■ Your instructions:
Though the records contain pictures, copy none of them; repeat exactly the lines from the one with "You are a computer-use" to the end.

■ Stored data:
-.-.-

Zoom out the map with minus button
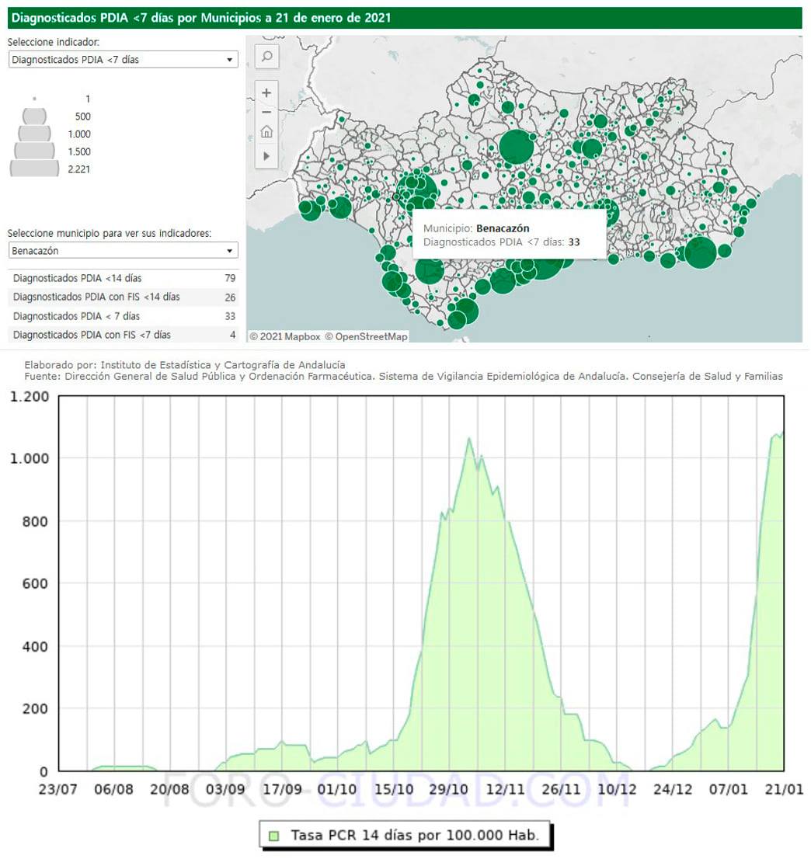The height and width of the screenshot is (866, 811). click(266, 112)
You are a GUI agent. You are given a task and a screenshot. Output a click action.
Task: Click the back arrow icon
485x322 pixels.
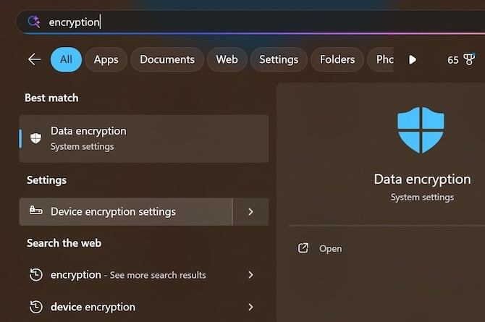tap(34, 59)
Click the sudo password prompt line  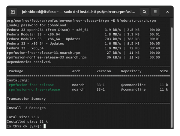(38, 25)
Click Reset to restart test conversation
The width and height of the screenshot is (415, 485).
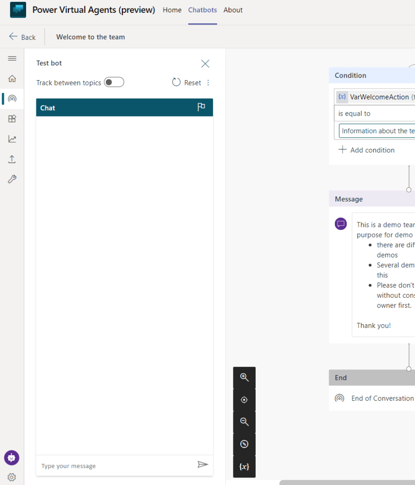(x=186, y=82)
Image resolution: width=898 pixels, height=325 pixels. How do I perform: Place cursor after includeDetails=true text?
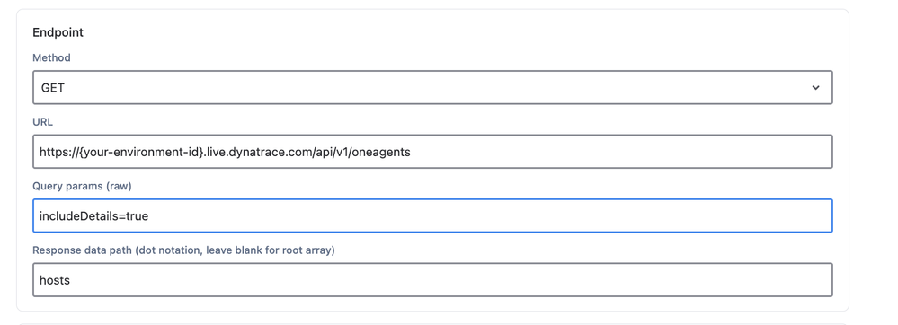tap(149, 216)
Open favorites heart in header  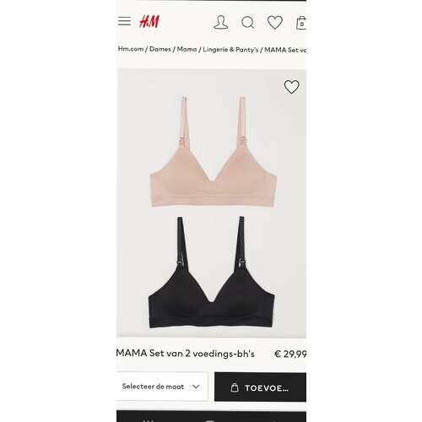(275, 23)

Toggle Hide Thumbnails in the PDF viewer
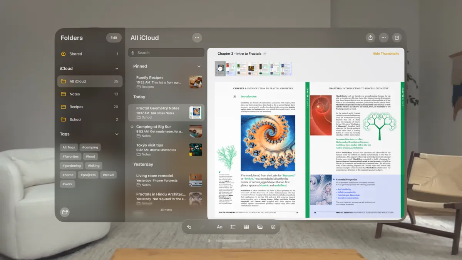click(x=386, y=53)
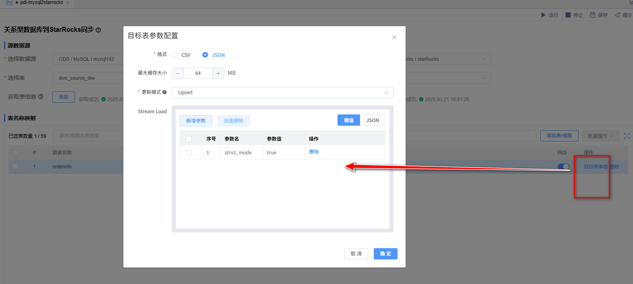Image resolution: width=633 pixels, height=284 pixels.
Task: Click the help icon beside 更新模式 label
Action: tap(164, 92)
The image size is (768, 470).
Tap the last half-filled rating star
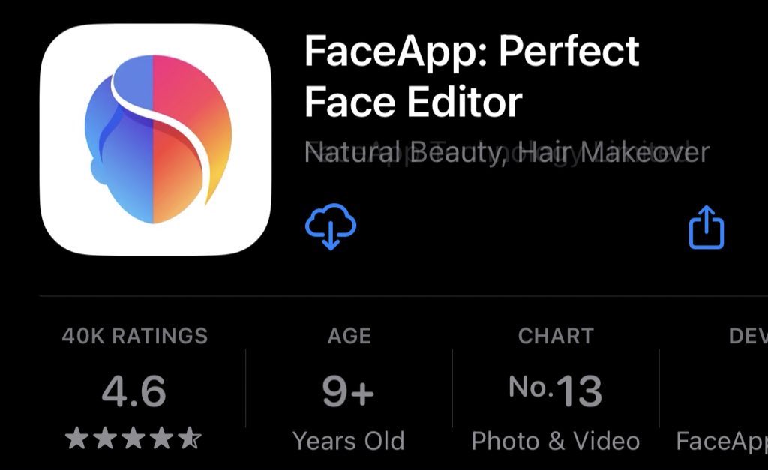(190, 438)
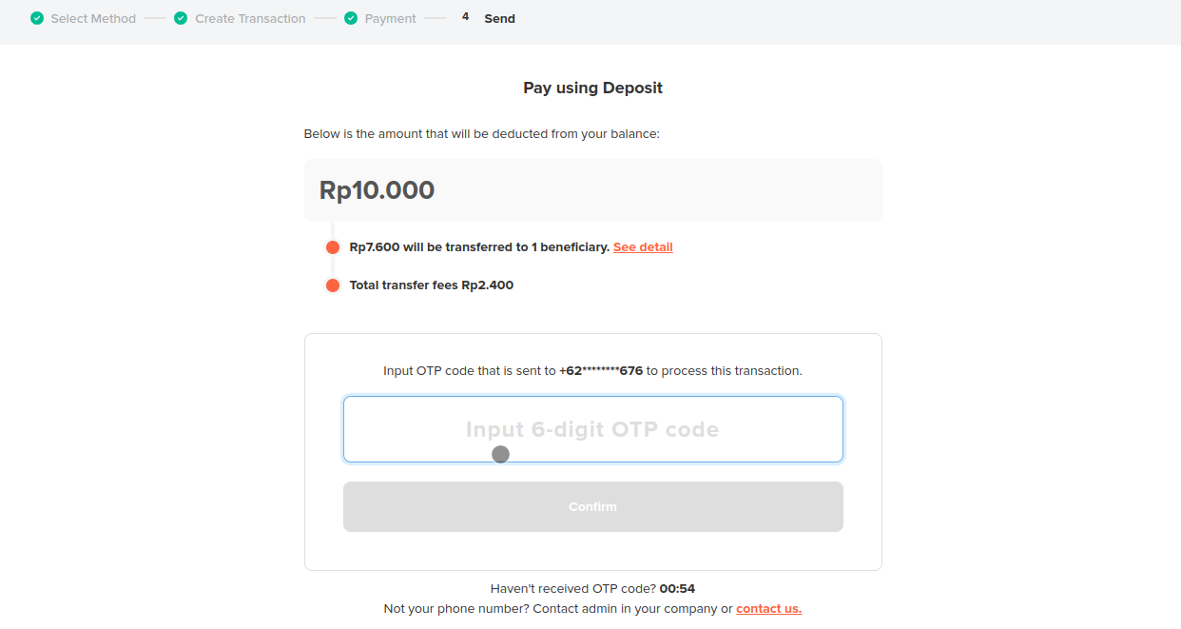This screenshot has height=629, width=1181.
Task: Click the Pay using Deposit heading
Action: pyautogui.click(x=592, y=88)
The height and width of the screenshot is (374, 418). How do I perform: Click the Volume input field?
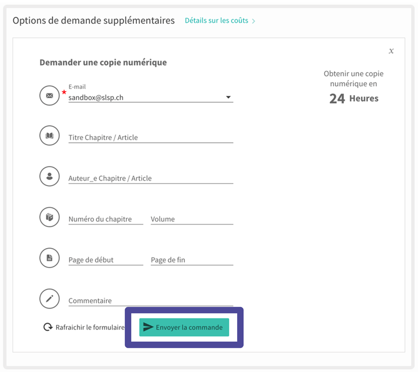(x=192, y=219)
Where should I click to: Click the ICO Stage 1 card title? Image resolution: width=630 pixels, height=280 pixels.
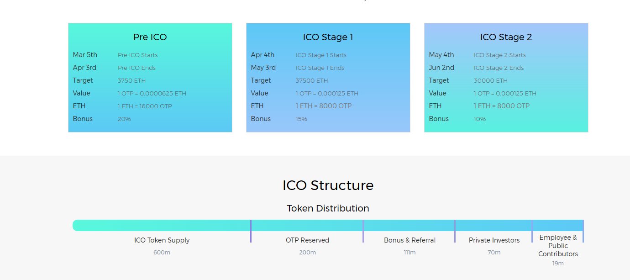tap(328, 37)
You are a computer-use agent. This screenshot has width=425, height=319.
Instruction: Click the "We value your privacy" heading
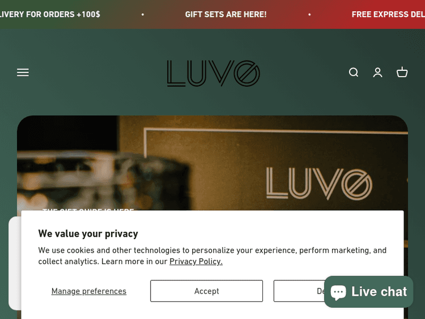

-.-.-

■ Result of the exercise:
You are a computer-use agent. This screenshot has width=425, height=319.
Instruction: Click the "We value your privacy" heading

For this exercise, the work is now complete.